[TEXT PROVIDED — start]

As public servants, social workers provide available services
and benefits of different kinds. They are at the same time
paid to be part of the resources offered to the public. This
means they are a resource in themselves through their knowledge
and skills; they handle public funds and draw their salaries
from somewhat the same sources. In consequence, the administration
they are placed under keeps control over their bureaucratic
as well as their professional work. Social workers are left
with dual loyalties - to their employer, to their clients,
and to their profession. Their assignments hold direct services
to individuals along the intention level of social policy,
regardless of available resources. We can then pose the question
of what goal attainment on different levels (client, professional,
practitioner, agency) is to be measured up against.
Simultaneously,
as social workers procure services and apply their professional
knowledge, they are expected to get involved in solving problems
on a societal level. “Social workers should take part
in or create a process that can change the situation of those
in misfortune” (NOU, 1972). This might end up in split
loyalties since the impediments can be upheld by insufficient
public services. The Norwegian system does not present a national
level for public assistance. On the contrary, the Welfare
Act states the importance of professional assessment in each
case.
The social welfare
agencies serve as a safety net for the population in crises.
Some people tend to go from one crisis to the next and almost
end up as serial-crises-ridden. They constitute a task for
the welfare state as well as for social work. Social workers
who meet them in their daily work can supply data to build
on to those willing to listen.
The politicians
themselves function within the policy model chosen by the
government. This could be a Nordic, a Catholic, or a liberal
model. In their different ways they will support or hamper
ideas and development of services and hence the formation
of social policy. Historically this can be illustrated through
two major forms and structures of social welfare: Cash versus
in-kind benefit and Cash and Care.
Cash versus in-kind
benefit
Cash versus in-kind
benefit touches upon a discussion we can trace back to the
turn of the century. Benefits can be given in cash so that
persons in need can purchase articles or services where and
when needed according to their own judgment. This leaves the
responsibilities and opportunities up to the person. The in-kind
benefit supplies them with specific articles like food or
medical services in a clinic. Food stamps are a phenomenon
in social work. It was considered a way of providing the poor
basic food products. However, in 1939 in the U.S.A. the food
stamp plan was foremost a plan to dispose of agricultural
commodities (Encyclopedia of Social Work, 1995). It was a
way to make sure that farmers could sell certain products.

[TEXT PROVIDED — finish]
[MATERIAL SHOWN — start]

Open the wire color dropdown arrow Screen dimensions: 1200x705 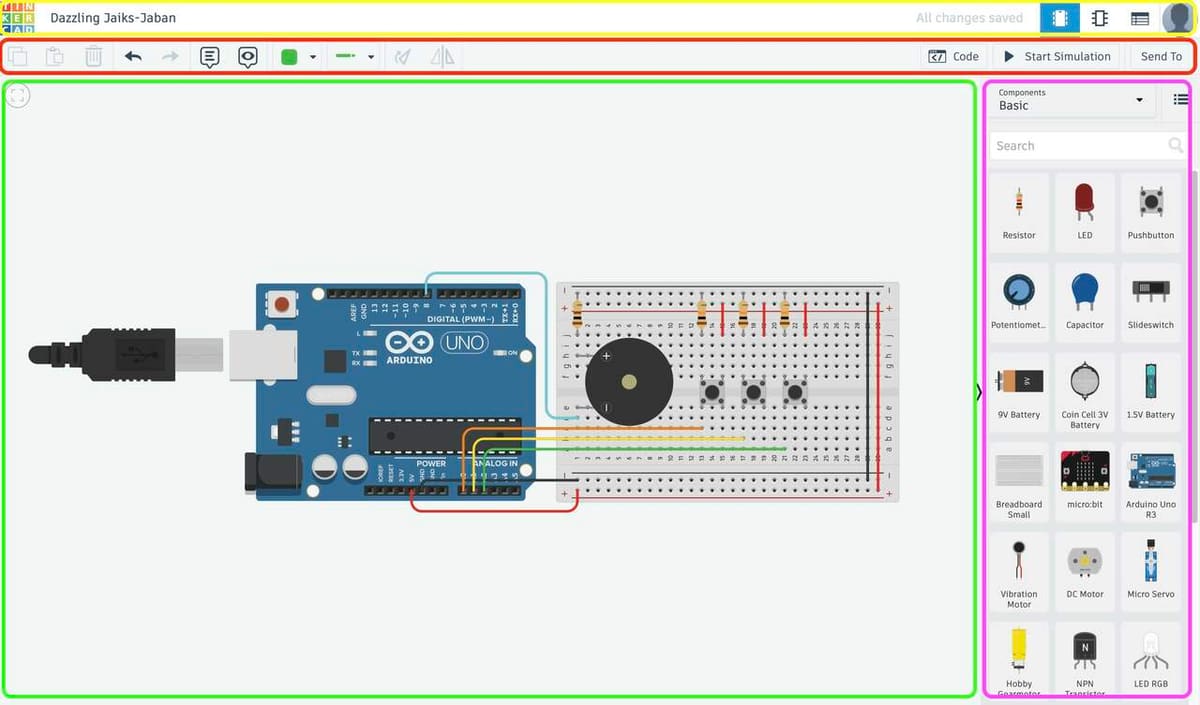(x=313, y=56)
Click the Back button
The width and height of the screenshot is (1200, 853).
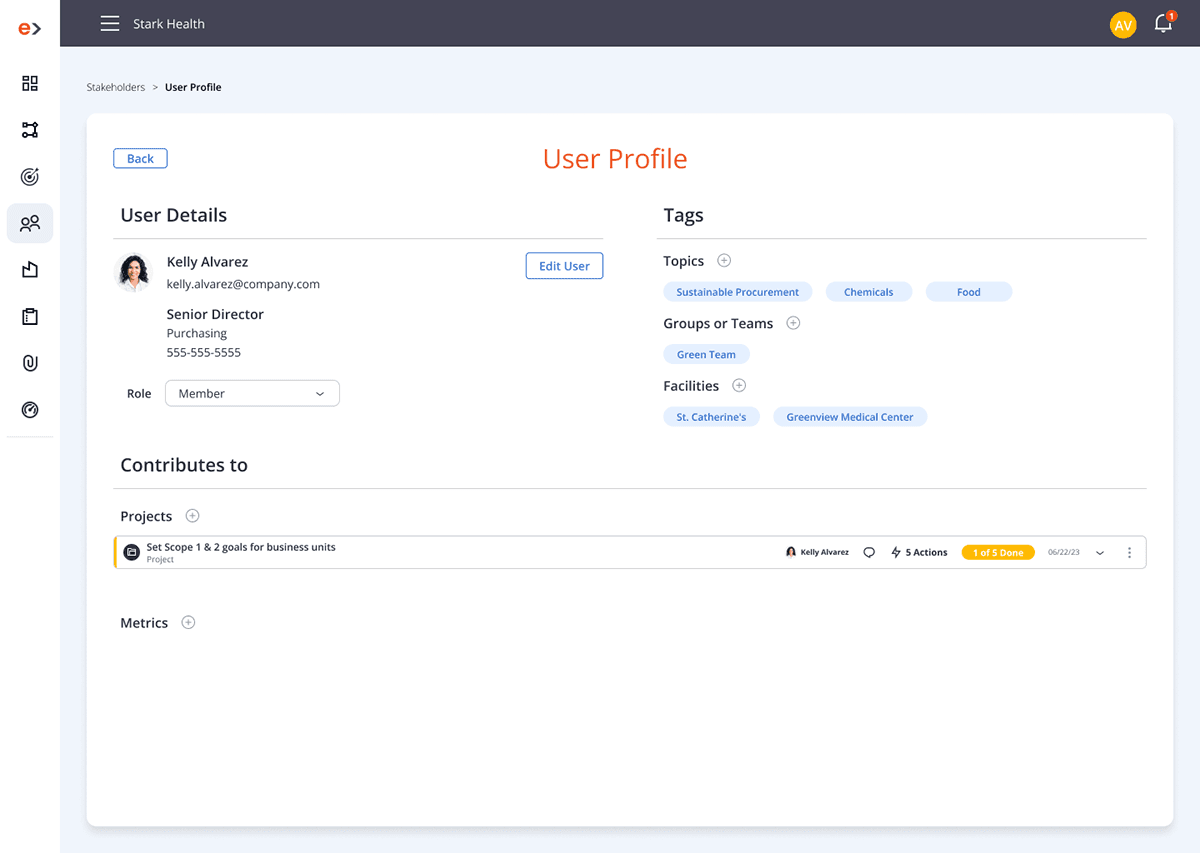pos(140,158)
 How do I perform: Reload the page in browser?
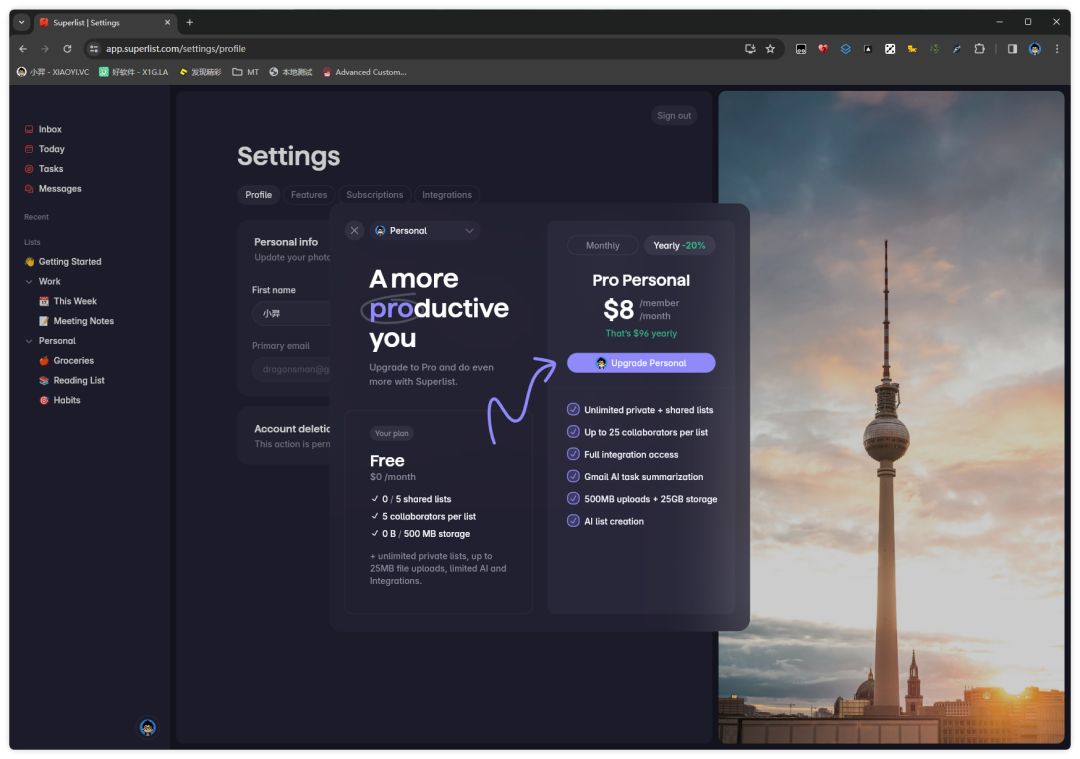pos(67,49)
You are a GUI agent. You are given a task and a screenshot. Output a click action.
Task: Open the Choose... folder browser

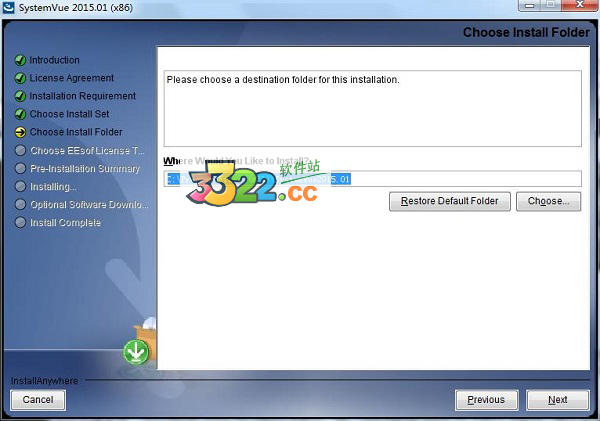pos(548,201)
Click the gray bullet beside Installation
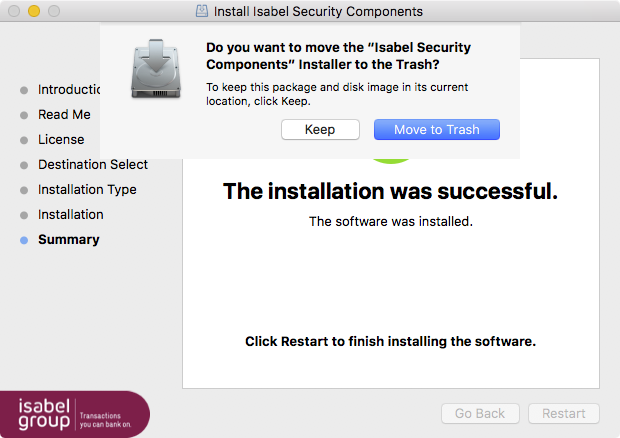Viewport: 620px width, 438px height. click(24, 215)
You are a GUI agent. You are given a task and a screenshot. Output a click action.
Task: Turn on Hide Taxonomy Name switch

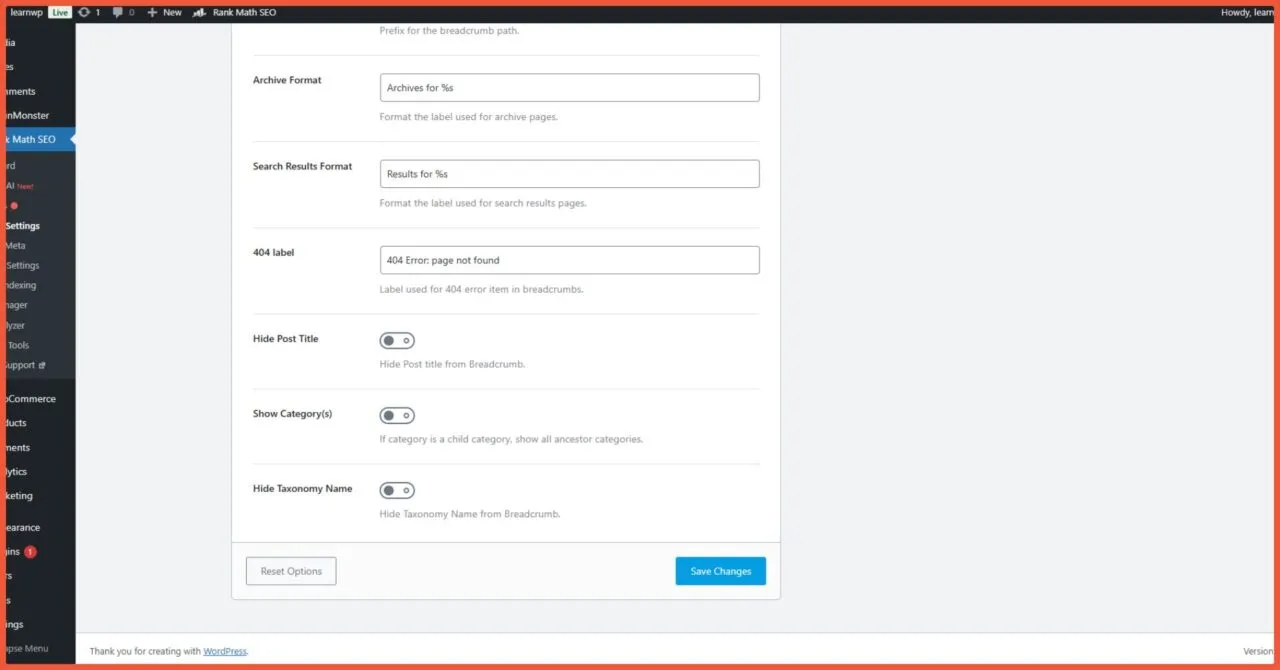397,491

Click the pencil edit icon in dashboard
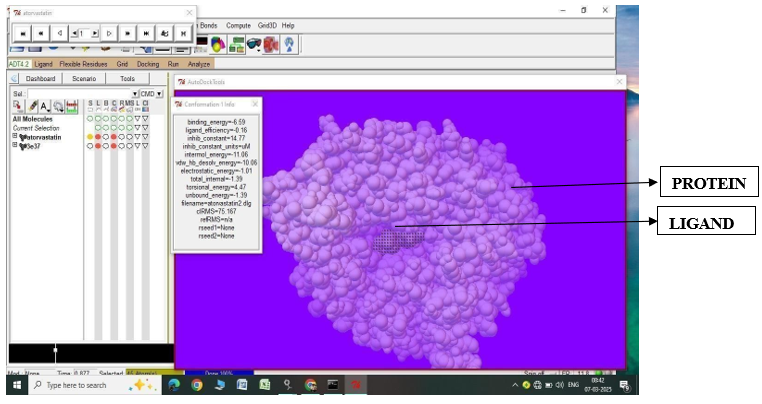pos(33,106)

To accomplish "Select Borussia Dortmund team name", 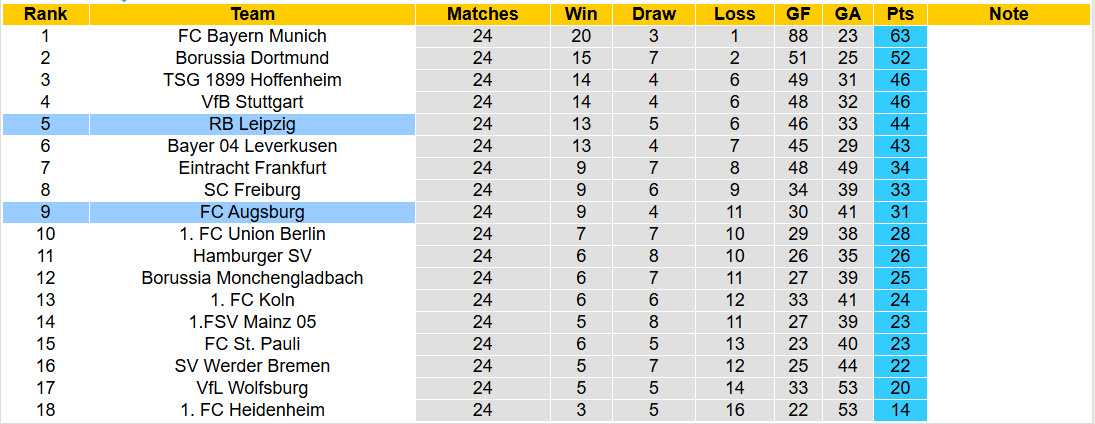I will click(x=252, y=58).
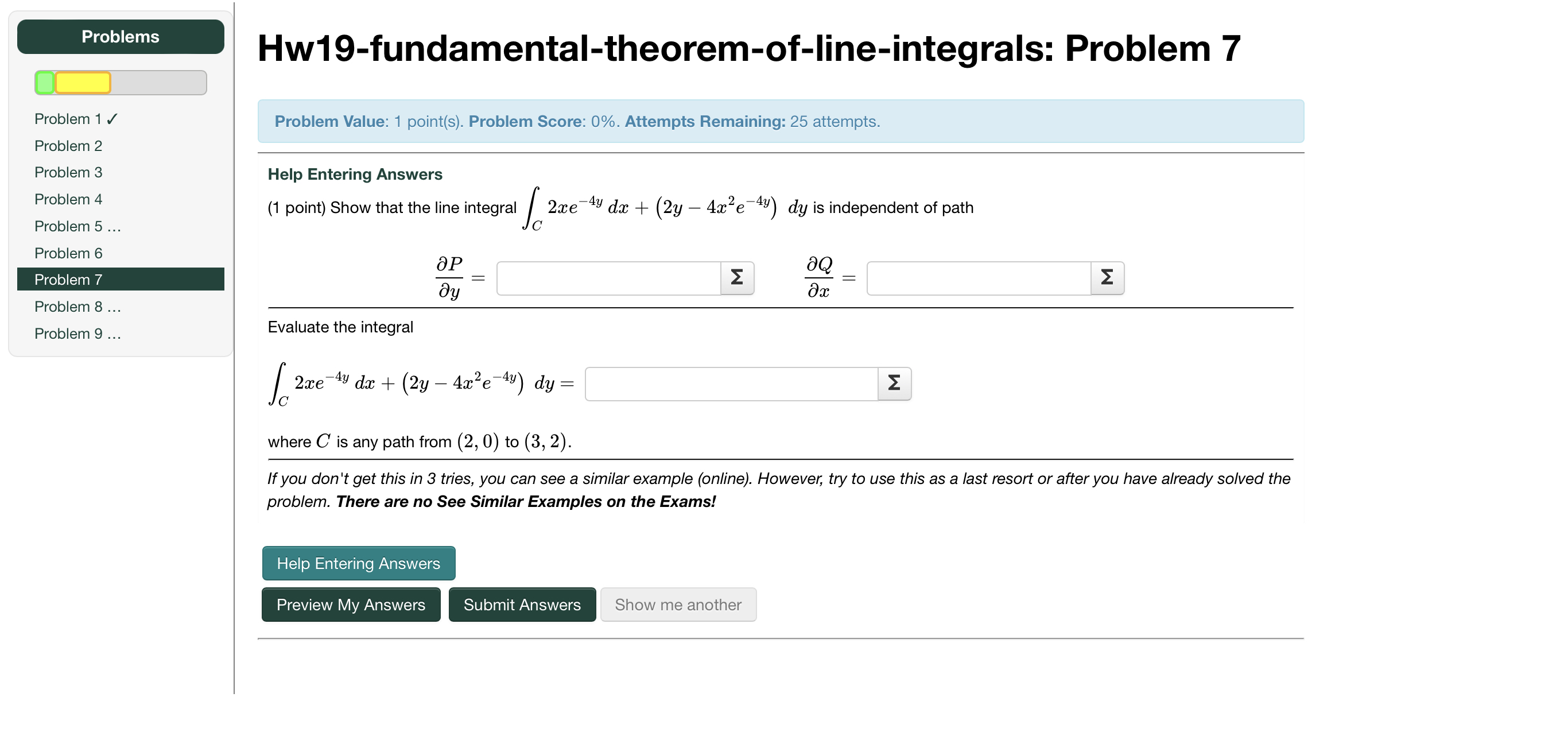Click the highlighted Problem 7 entry
Screen dimensions: 1568x732
(68, 279)
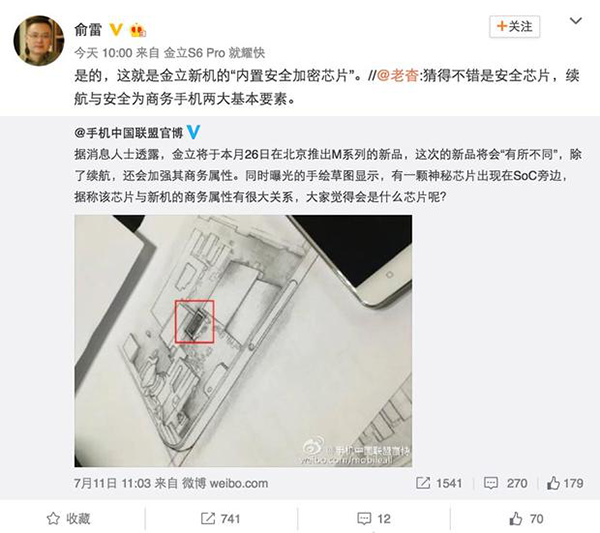Expand the post options chevron menu
The height and width of the screenshot is (533, 600).
576,21

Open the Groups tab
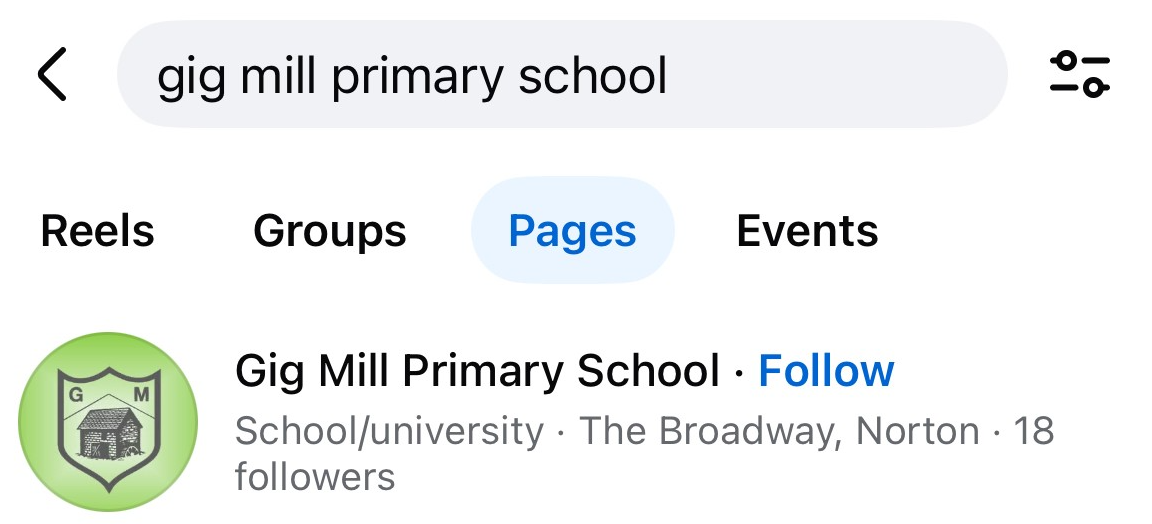[x=329, y=231]
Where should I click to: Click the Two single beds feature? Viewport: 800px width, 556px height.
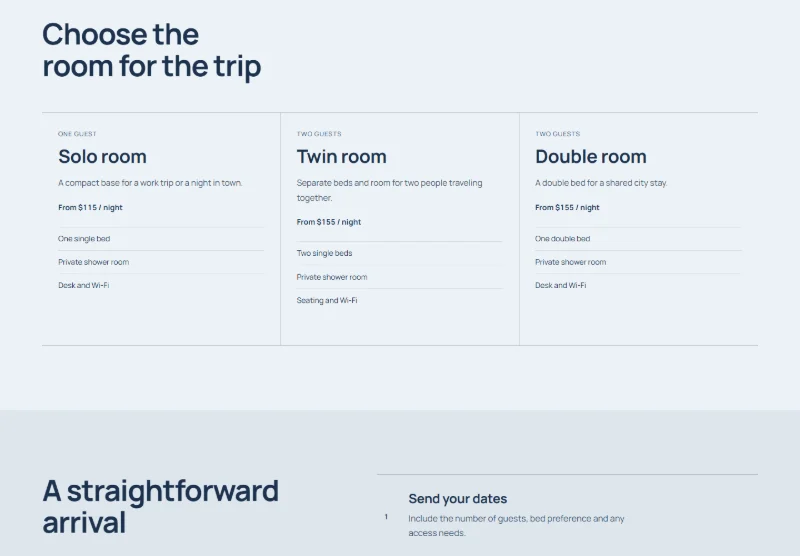coord(324,253)
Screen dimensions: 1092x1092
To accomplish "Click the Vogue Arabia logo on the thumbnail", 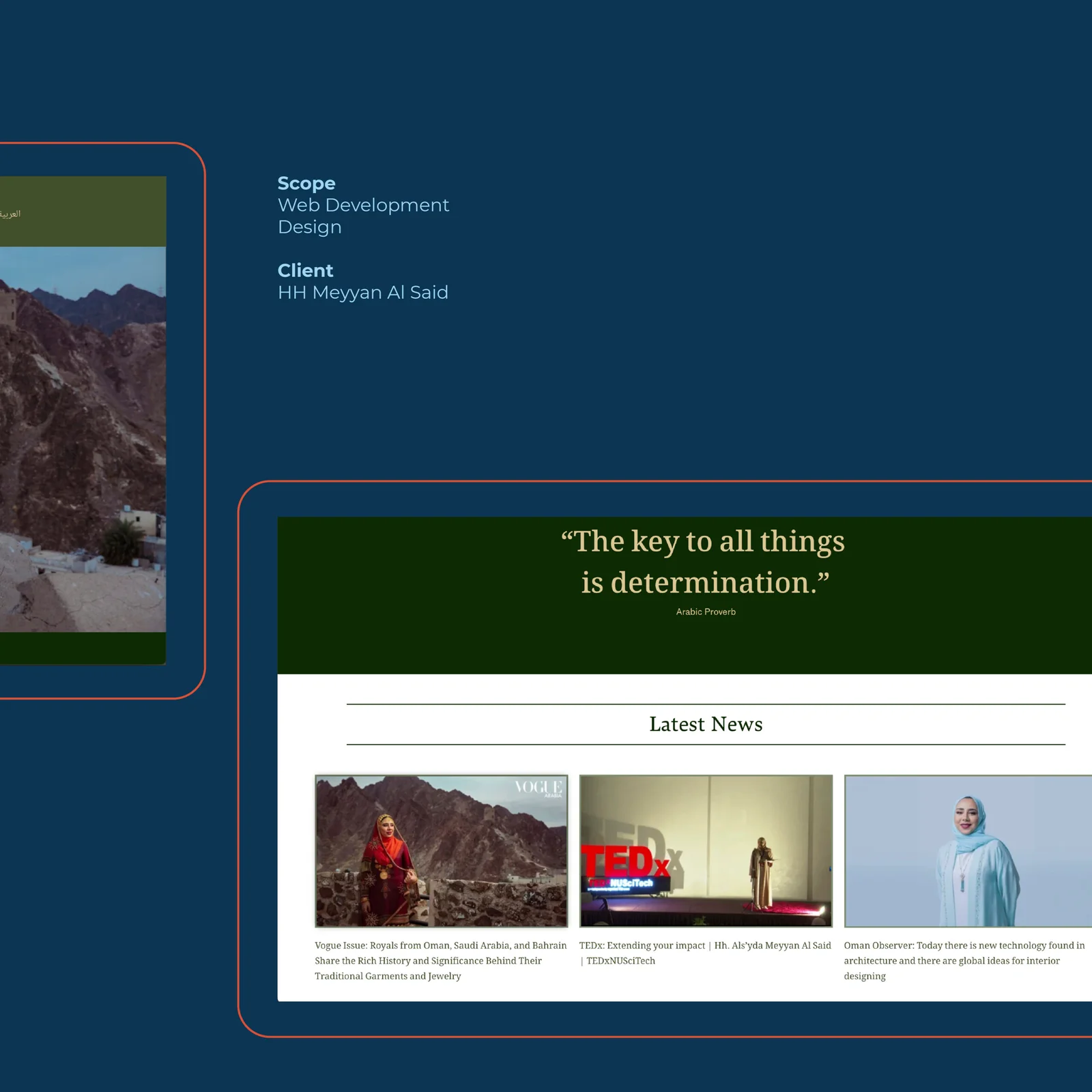I will (538, 788).
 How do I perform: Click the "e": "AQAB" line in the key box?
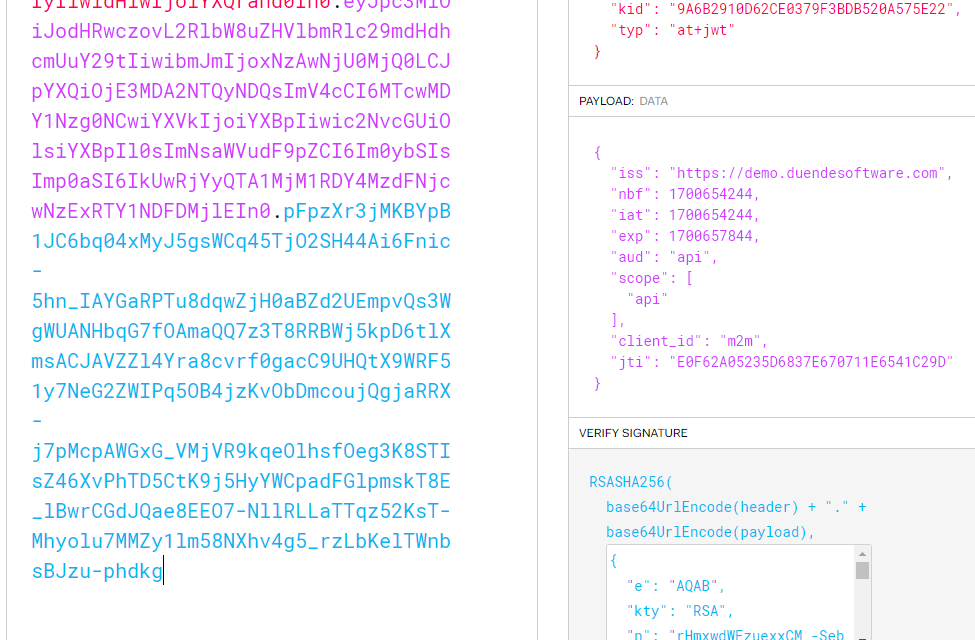(675, 586)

[MATERIAL SHOWN — finish]

Continue the passage on social workers and welfare benefits, starting after its final sentence.

This particular setup was “in the best interest of”
those forceful enough to develop the program: the farmers
and poor people who weren’t farmers. We are reminded
that “the basic issue for the person who wishes to understand
social policies and programs is that a particular social problem
viewpoint underlies every social policy and program”
(Chambers, 1986).
Today’s
prevalent ideology in social policy and social work degrades
in-kind services. This is obvious as long as we restrict the
in-kind to cover merchandise. According to policy a person
is assigned to the welfare department in his neighborhood,
the foster home or through an available home-service person.
People in Norway are free to choose where to go for groceries,
but not where to go for public social services. They also
are not able to chose the homemakers who enter their home.
This may also be illustrated by how the need for special care
becomes a major obstacle when planning to move from one municipality
to another.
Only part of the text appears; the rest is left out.